MANILA (Reuters) - The Philippines is finalizing a security deal with Russia allowing the two countries’ leaders to exchange visits and observe military drills, a minister said on Monday, at the same time assuring the United States that ties with Moscow will not affect its alliance with its traditional ally.
Two Russian warships made port calls in Manila last week with President Rodrigo Duterte touring an anti-submarine vessel, saying he hoped Moscow would become his country’s ally and protector.
Duterte has thrown the future of Philippine-U.S. relations into question with angry outbursts against the United States, a former colonial power, and some scaling back of military ties while taking steps to improve relationships with China and Russia.
In October, Duterte told U.S. President Barack Obama to “go to hell” and said the United States had refused to sell some weapons to his country but he did not care because Russia and China were willing suppliers.
He is due to go to Moscow in April.
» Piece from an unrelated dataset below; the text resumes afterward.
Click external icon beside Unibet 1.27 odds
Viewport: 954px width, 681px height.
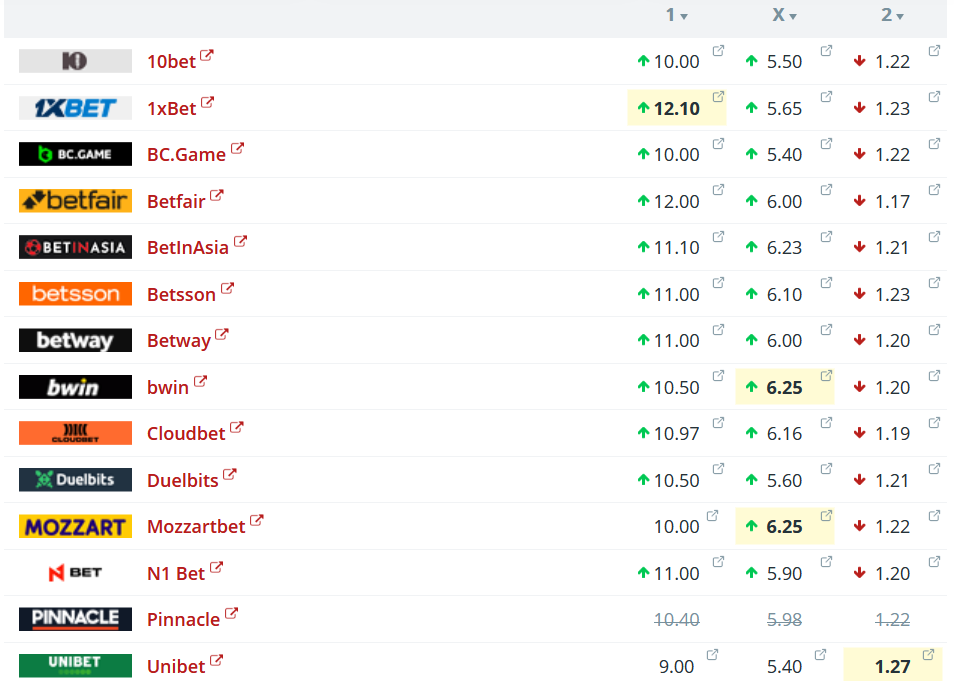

The visit by the Russian warships was the first official navy-to-navy contact between the two countries.
“We will observe their exercises,” Philippine Defence Minister Delfin Lorenzana told reporters during the military’s traditional New Year’s call at the main army base in Manila.
“If we need their expertise, then we will join the exercises. That’s the framework of the memorandum of understanding that is going to be signed. It could be a joint exercises but, initially, its going to be exchange of visits.”
Lorenzana assured Washington the military agreement with Moscow would not allow rotational deployment of Russian troops, planes and ships in Manila for mutual defense.
“It’s not similar to the U.S. which is a treaty, Mutual Defence Treaty, which mandates them to help us in case we’re attacked,” he said. “We wont have that with Russia. The MOU is about exchange of military personnel, visits and observation of exercises.”
He said the Philippines also expected a team of Russian security experts to visit to discuss the sale of new weapons systems.
Last month, Duterte sent his foreign and defense ministers to Moscow to discuss arms deals after a U.S. senator said he would block the sale of 26,000 assault rifles to the Philippines due to concern about a rising death toll in a war on drugs launched by Duterte.